◆ **Task to complete**
With pictures omitted, copy exactly the lines from the one containing "At what coordinates" through the end of the records below.
::: Exercise material
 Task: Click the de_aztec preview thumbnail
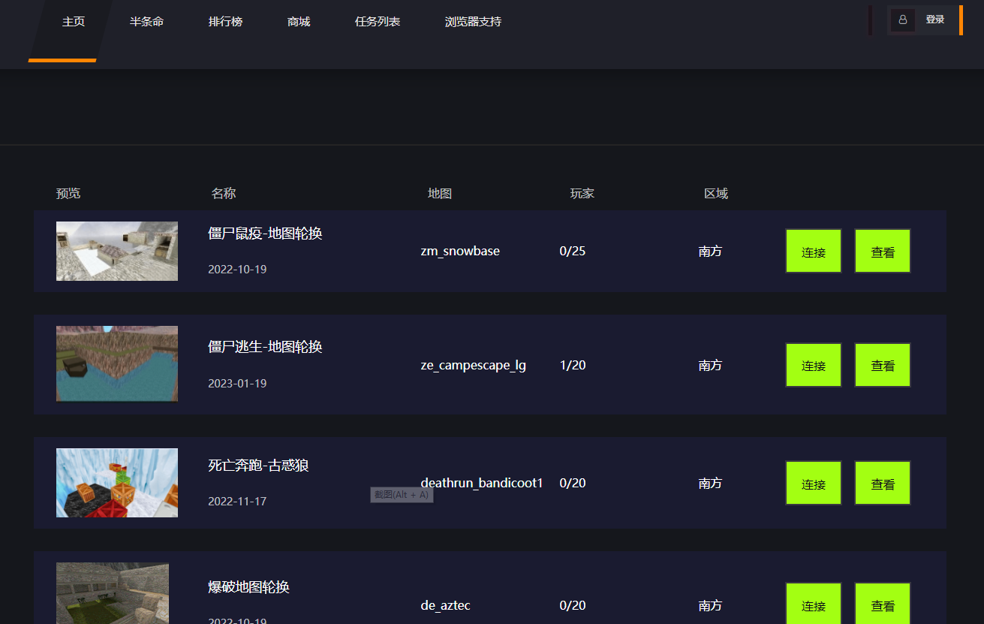(113, 593)
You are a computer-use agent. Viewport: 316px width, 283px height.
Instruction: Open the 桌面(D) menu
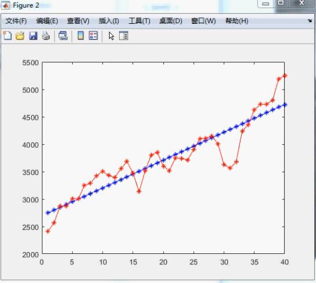point(171,21)
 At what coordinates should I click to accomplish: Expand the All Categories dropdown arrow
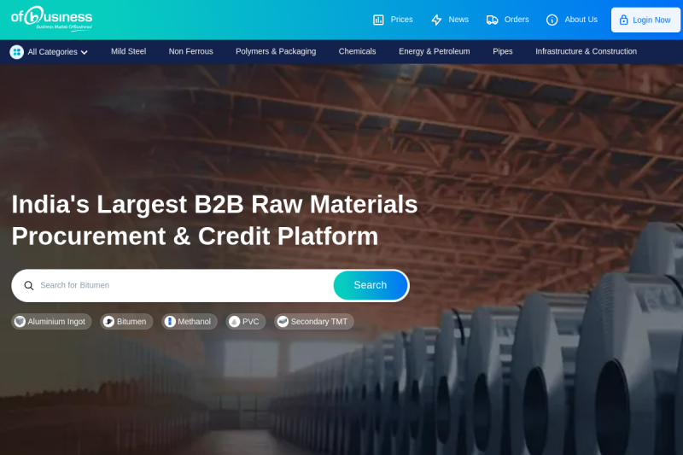pyautogui.click(x=85, y=53)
::::::
◆ **Output below**
 At what coordinates should I click to accomplish: Expand the All Categories dropdown arrow
pyautogui.click(x=85, y=53)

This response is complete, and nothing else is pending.